Nos anos iniciais do Ensino Fundamental (1º ao 5º ano), a rede estadual passou de 5,6 para 6,1, demonstrando evolução no período. Já a rede municipal recuou de 5,8 para 5,5. Como consequência, o índice da rede pública permaneceu estável em 5,7, repetindo o resultado obtido em 2023.

Nos anos finais do Ensino Fundamental (6º ao 9º ano), Bagé apresentou crescimento em todas as redes. A estadual elevou o índice de 4,8 para 5,4, enquanto a municipal passou de 4,5 para 4,6. No consolidado da rede pública, o Ideb subiu de 4,6 para 4,9.

A maior evolução foi registrada no Ensino Médio. A rede estadual avançou de 3,9 para 4,6 e o índice da rede pública passou de 4,0 para 4,7, evidenciando uma recuperação importante nessa etapa de ensino, que historicamente apresentava os menores indicadores do município.

Os resultados de Bagé acompanham uma tendência observada em parte da região da Campanha, onde diversos municípios também registraram melhora em diferentes etapas da educação básica. Dom Pedrito, por exemplo, apresentou crescimento nos anos iniciais, anos finais e Ensino Médio da rede pública. Candiota também teve evolução expressiva, com avanço em todas as etapas avaliadas. Já Aceguá registrou melhora nos anos finais e no Ensino Médio, embora tenha apresentado redução nos anos iniciais. Em Hulha Negra, os indicadores da rede pública permaneceram estáveis nos anos iniciais e nos anos finais.

A comparação regional demonstra que o avanço observado em Bagé faz parte de um movimento de recuperação em diferentes municípios, mas também evidencia que persistem desafios específicos em cada rede de ensino. No caso bajeense, o principal ponto de atenção está nos anos iniciais da rede municipal, cujo desempenho impediu que o índice consolidado da rede pública avançasse nessa etapa.

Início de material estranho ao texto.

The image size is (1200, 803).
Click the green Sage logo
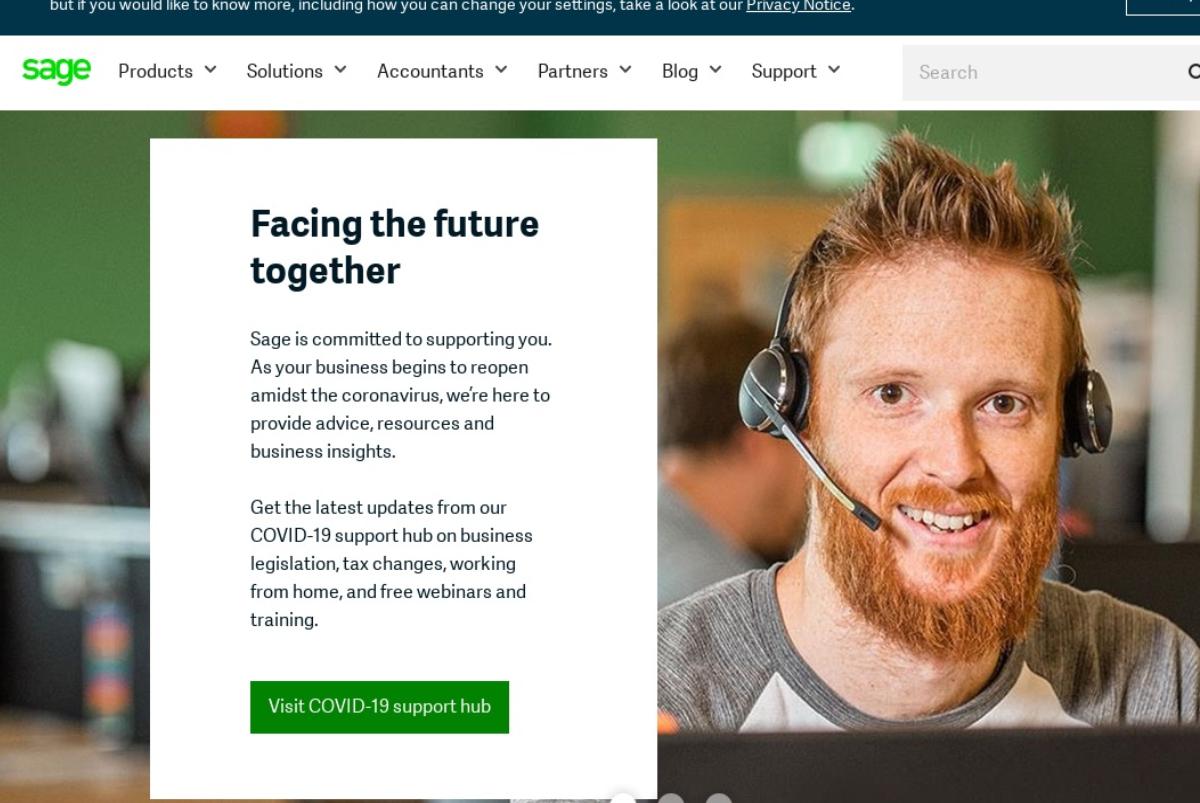click(x=56, y=70)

Por outro lado, a evolução registrada nos anos finais e, principalmente, no Ensino Médio representa um resultado positivo para o município. O crescimento nessas etapas indica melhora do desempenho educacional e reforça a importância da continuidade das políticas voltadas à aprendizagem dos estudantes.

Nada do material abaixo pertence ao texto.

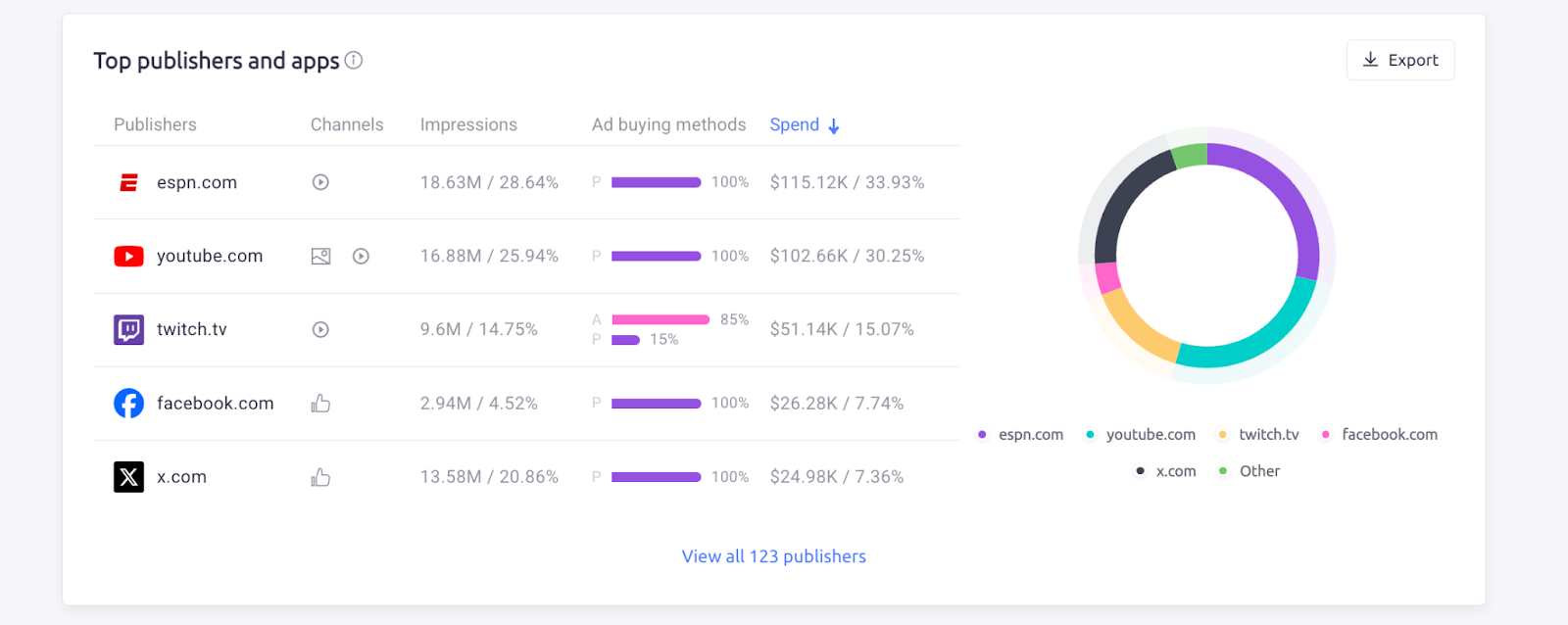Click the YouTube logo icon
Screen dimensions: 1568x625
point(127,256)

Para a coordenadora da 13ª Coordenadoria Regional de Educação (CRE), Carmem Bueno, o avanço é resultado de um conjunto de ações desenvolvidas pela Secretaria Estadual da Educação e pelas escolas da rede. Segundo ela, a melhora no Ensino Médio reflete um trabalho coletivo voltado ao acompanhamento da aprendizagem e ao monitoramento do desempenho dos estudantes. "Não basta simplesmente aprovar os alunos; eles precisam ter um bom desempenho nas avaliações", afirma. 

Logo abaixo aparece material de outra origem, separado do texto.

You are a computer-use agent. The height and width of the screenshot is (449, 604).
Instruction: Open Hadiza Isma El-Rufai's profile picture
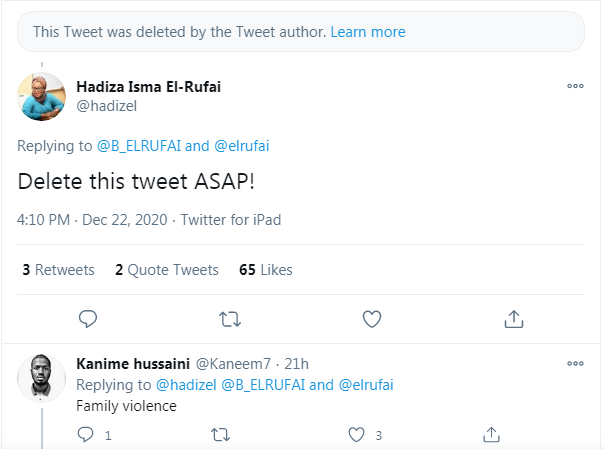(x=42, y=97)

Carmem explica que a 13ª CRE ainda está concluindo a análise detalhada dos resultados, escola por escola, mas adianta que o foco para o segundo semestre será a recomposição das aprendizagens, especialmente nos anos iniciais. Ela ressalta que a prioridade é fortalecer a alfabetização, manter o acompanhamento da frequência escolar e dar continuidade às políticas que vêm sendo desenvolvidas na rede estadual. Atualmente, a 13ª CRE atende mais de 15 mil estudantes em 55 escolas da região.

A secretária municipal de Educação e Formação Profissional, Cáren Castêncio, afirma que os resultados do Ideb devem ser utilizados como um instrumento para avaliar as políticas adotadas pela rede. O índice é calculado com base no desempenho dos estudantes no Sistema de Avaliação da Educação Básica (Saeb), exame aplicado pelo Ministério da Educação, e nas taxas de aprovação escolar. Segundo ela, as notas servem como um indicador de reflexão, permitindo "olhar para nossas ações", manter o que apresentou bons resultados e rever estratégias que não tiveram a efetividade esperada.

Em relação aos resultados deste ano, Cáren afirma que a queda registrada nos anos iniciais exige uma resposta rápida da rede municipal. "A redução da nota nos anos iniciais nos alerta para tomada de decisões urgentes para modificar esse cenário. No caso dos anos finais, o aumento da nota também nos dá um indicativo que o trabalho realizado deve ser mantido e ampliado para que na próxima avaliação haja ainda mais progressão", afirma. Conforme a secretária, na próxima semana a pasta iniciará uma avaliação individual dos resultados e o planejamento das ações de cada escola.